◆ LESETEXT ◆
# Speicherkartenfehler  E50



## supersharpshooter (3. Februar 2004)

Meine Kamera (Canon Powershot A300) meldet einen Speicherkartenfehler, sobald ich sie einschalte. Die gespeicherten Fotos lassen sich zwar auf den Computer übertragen, dann allerdings nicht von der Kamera löschen.
Wenn ich versuche, die Speicherkarte zu formatieren, wird das  Display schwarz und in der linken unteren Ecke erscheint die Anzeige : E50. 
Hat jemand eine Idee, wie ich den Fehler beheben könnte?


----------



## Martin Schaefer (3. Februar 2004)

Hi,

deine Kamera hat Probleme mit Speicherkarten von Fremdherstellern.
Was du brauchst ist ein Firmware-Update.
Leider ist für deine Kamera kein Firmware-Update mit einer Behebung
dieses Fehlers auf den Webseiten von Canon gelistet. Andere Kameramodelle
(z.B. die SD100) haben den selben Fehler und Canon bietet eine neue Firmware
an.

Ruf am Besten beim Canon Tech. Support an und erkläre dein Problem.
Vielleicht haben die was in der Hinterhand.

Gruß
Martin


----------

◆ AUFGABEN ◆
a) Welche Anzeige erscheint laut der Forumsdiskussion in der linken unteren Ecke des Displays, wenn die Speicherkarte formatiert werden soll?
b) Schreiben Sie die Datensätze ab, beginnend mit dem Anfang der Datensätze und endend mit der Zeile, die „Action: click(x=107, y=267)“ enthält, jeweils einschließlich. Lassen Sie die Bilder dabei weg.

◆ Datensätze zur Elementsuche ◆
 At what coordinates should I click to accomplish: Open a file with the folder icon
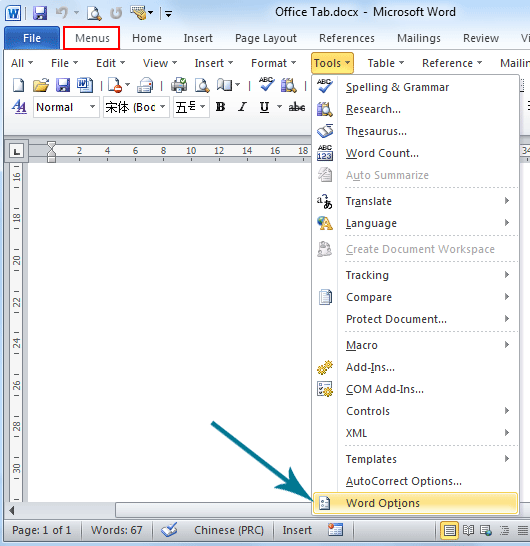pyautogui.click(x=41, y=85)
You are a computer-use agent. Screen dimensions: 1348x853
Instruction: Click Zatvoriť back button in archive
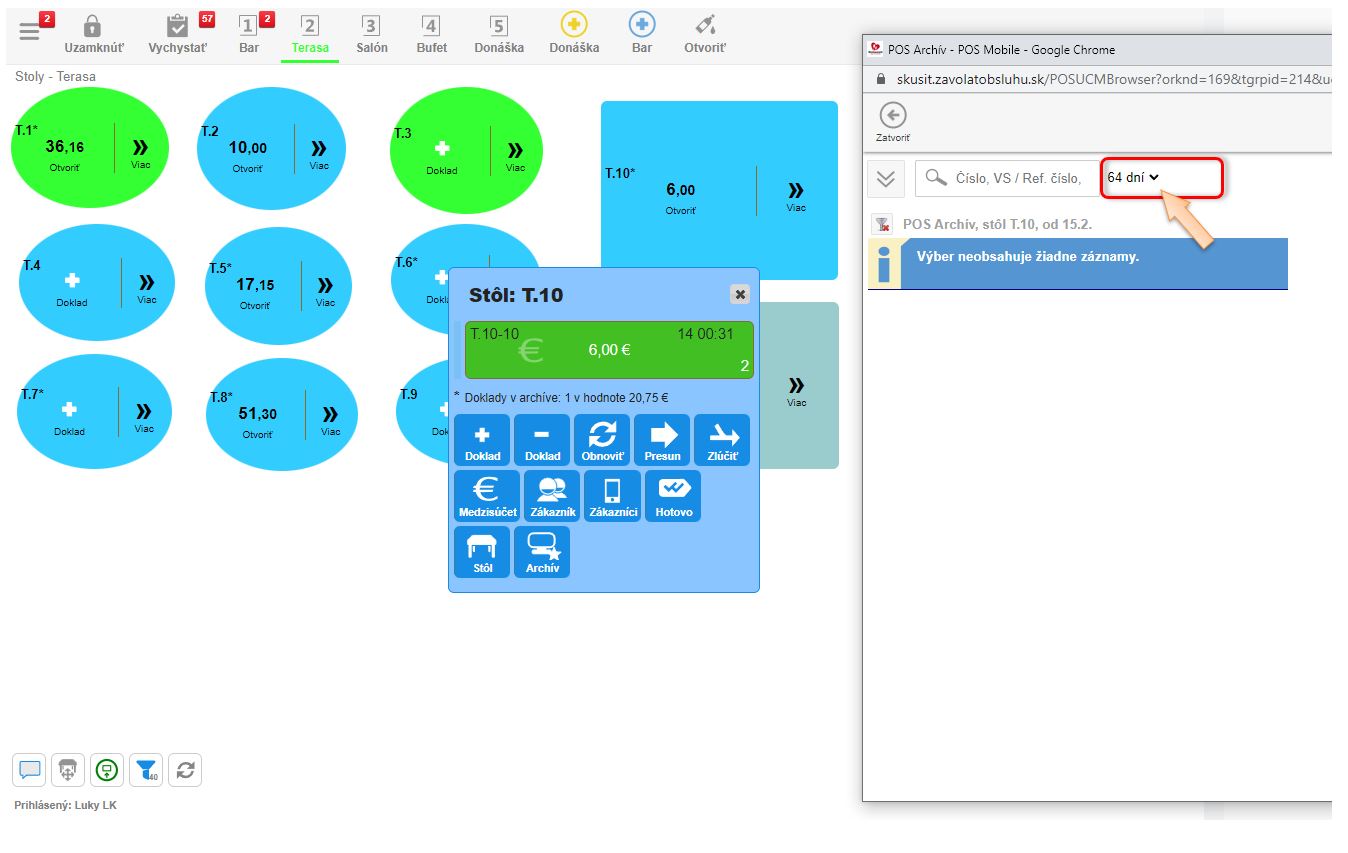click(x=892, y=122)
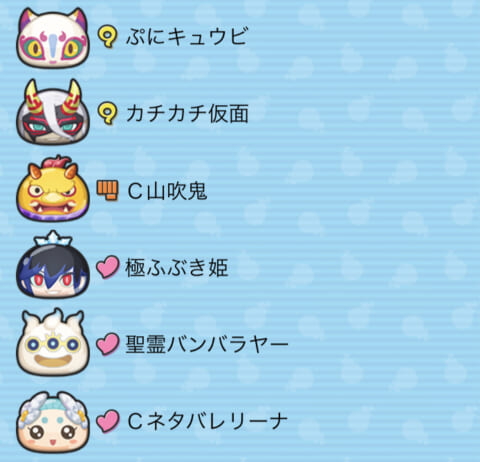The height and width of the screenshot is (462, 480).
Task: Click the pink heart beside 極ふぶき姫
Action: click(x=107, y=267)
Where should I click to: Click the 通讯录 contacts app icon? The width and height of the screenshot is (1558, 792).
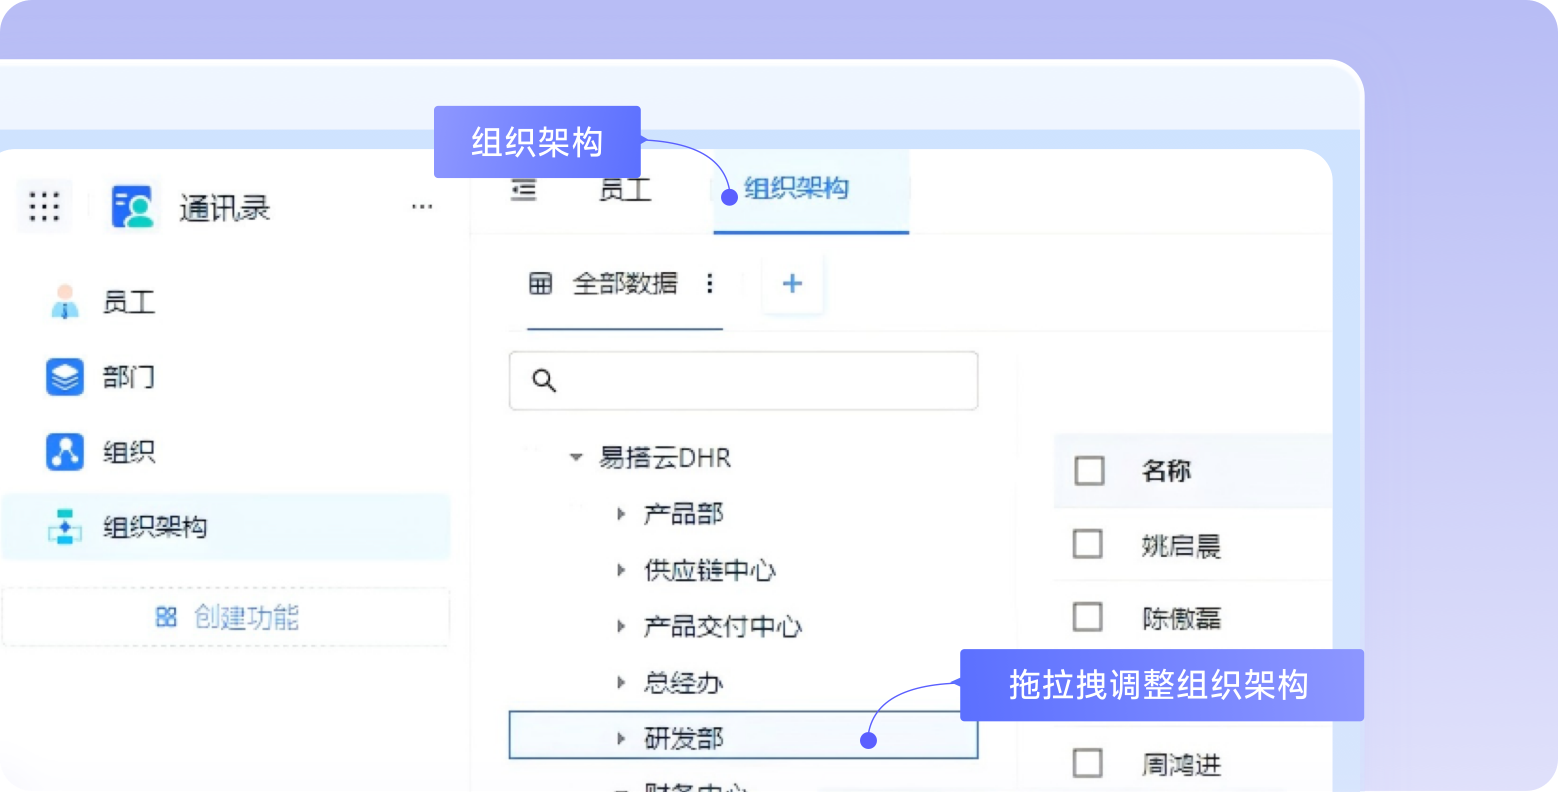point(133,207)
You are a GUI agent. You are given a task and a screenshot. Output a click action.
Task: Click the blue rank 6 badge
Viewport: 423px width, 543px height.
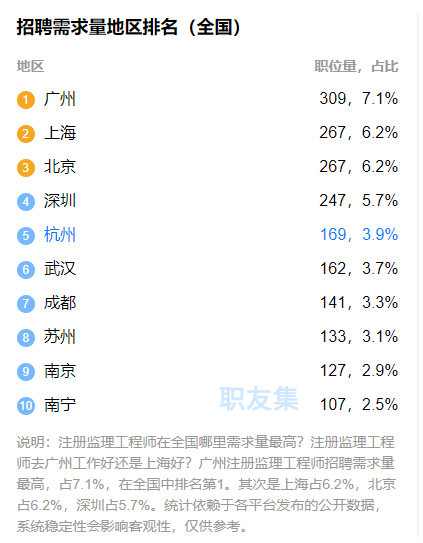[26, 269]
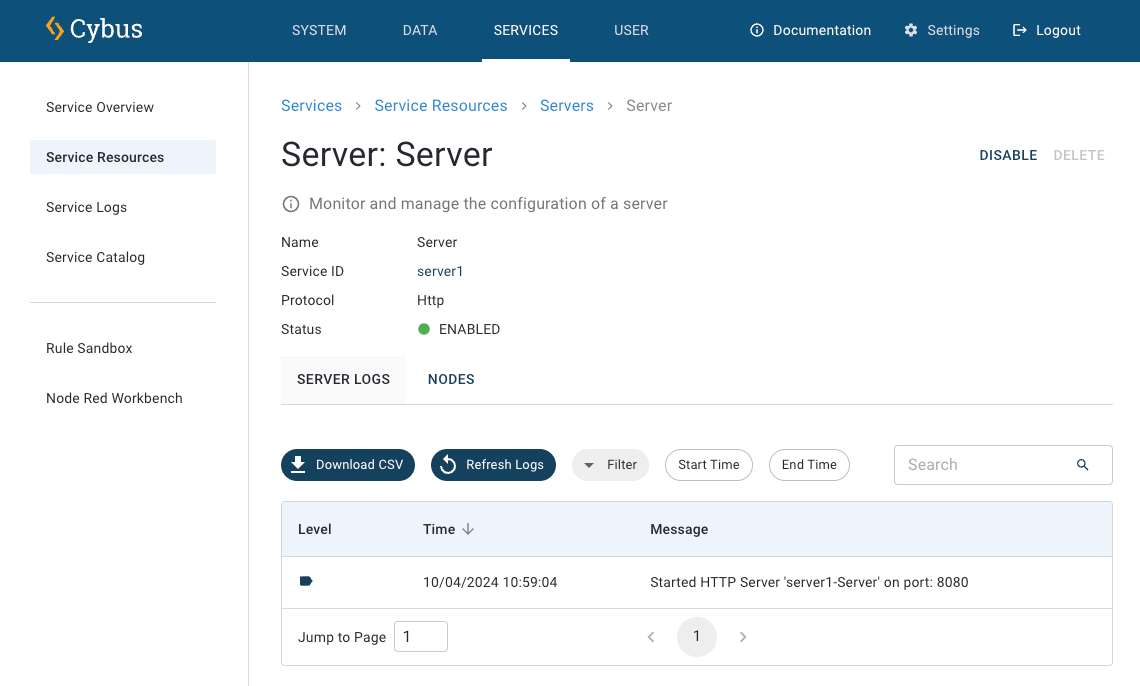Disable the server using DISABLE button
Screen dimensions: 1140x686
[x=1007, y=155]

◆ LÖSUNGEN JE AUFGABE ◆
a) E50

b)
 At what coordinates should I click to accomplish: Open a file with the folder icon
pyautogui.click(x=41, y=85)
You are a computer-use agent. Screen dimensions: 1348x853
Instruction: Click Zatvoriť back button in archive
click(x=892, y=122)
The height and width of the screenshot is (462, 480).
Task: Click the pink heart beside 極ふぶき姫
Action: click(x=107, y=267)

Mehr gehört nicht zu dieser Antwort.